Problem statement: Throughout the listing below, show every line in which "Expand" occurs.

========================

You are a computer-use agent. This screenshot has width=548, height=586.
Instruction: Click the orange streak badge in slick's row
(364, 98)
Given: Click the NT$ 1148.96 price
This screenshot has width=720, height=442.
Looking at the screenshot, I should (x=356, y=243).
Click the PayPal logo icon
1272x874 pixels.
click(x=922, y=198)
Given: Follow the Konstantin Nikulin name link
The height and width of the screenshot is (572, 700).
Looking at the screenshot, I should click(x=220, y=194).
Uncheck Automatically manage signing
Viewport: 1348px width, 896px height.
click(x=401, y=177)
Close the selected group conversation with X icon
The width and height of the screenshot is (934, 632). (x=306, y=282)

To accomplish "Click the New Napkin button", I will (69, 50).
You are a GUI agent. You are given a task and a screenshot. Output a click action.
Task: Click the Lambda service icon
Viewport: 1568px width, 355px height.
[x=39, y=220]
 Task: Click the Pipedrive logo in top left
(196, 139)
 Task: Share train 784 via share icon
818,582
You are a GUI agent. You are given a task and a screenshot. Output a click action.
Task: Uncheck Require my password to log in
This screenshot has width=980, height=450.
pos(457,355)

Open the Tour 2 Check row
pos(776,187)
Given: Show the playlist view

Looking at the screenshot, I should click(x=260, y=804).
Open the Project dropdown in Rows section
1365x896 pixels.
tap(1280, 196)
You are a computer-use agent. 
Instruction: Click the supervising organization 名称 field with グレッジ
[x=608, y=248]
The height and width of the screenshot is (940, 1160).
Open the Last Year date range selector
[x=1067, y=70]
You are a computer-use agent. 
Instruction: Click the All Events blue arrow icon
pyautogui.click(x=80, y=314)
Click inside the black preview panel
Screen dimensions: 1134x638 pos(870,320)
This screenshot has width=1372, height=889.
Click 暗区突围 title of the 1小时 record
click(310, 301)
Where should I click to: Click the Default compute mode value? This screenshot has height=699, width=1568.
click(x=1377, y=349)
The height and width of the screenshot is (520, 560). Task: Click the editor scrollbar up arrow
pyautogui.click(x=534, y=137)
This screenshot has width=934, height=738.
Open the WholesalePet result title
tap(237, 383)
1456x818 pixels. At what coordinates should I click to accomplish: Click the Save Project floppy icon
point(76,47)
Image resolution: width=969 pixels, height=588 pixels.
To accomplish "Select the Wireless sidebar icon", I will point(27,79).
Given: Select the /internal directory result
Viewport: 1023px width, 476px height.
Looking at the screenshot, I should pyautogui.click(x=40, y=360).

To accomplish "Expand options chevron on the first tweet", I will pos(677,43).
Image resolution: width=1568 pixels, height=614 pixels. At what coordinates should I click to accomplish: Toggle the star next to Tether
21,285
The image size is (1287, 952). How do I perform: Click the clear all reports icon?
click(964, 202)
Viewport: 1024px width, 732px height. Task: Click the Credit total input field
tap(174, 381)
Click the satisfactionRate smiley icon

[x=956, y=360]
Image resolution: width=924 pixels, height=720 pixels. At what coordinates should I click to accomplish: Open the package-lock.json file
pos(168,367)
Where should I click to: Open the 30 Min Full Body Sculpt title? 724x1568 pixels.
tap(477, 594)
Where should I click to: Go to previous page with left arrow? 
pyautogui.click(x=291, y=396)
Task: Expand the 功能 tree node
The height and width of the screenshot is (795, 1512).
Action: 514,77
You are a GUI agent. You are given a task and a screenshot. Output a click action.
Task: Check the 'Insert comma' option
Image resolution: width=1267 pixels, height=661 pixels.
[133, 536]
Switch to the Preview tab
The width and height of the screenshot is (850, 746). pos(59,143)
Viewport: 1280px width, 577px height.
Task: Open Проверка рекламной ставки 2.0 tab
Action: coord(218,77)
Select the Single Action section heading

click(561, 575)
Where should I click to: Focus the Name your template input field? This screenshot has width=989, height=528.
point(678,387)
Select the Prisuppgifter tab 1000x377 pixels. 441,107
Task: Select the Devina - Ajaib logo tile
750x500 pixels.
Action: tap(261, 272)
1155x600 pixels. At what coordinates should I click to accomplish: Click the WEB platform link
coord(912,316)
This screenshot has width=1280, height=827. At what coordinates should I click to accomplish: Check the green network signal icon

========================

Reply to the task:
To accomplish "Expand options chevron on the first tweet", I will pos(677,43).
Task: Expand the 功能 tree node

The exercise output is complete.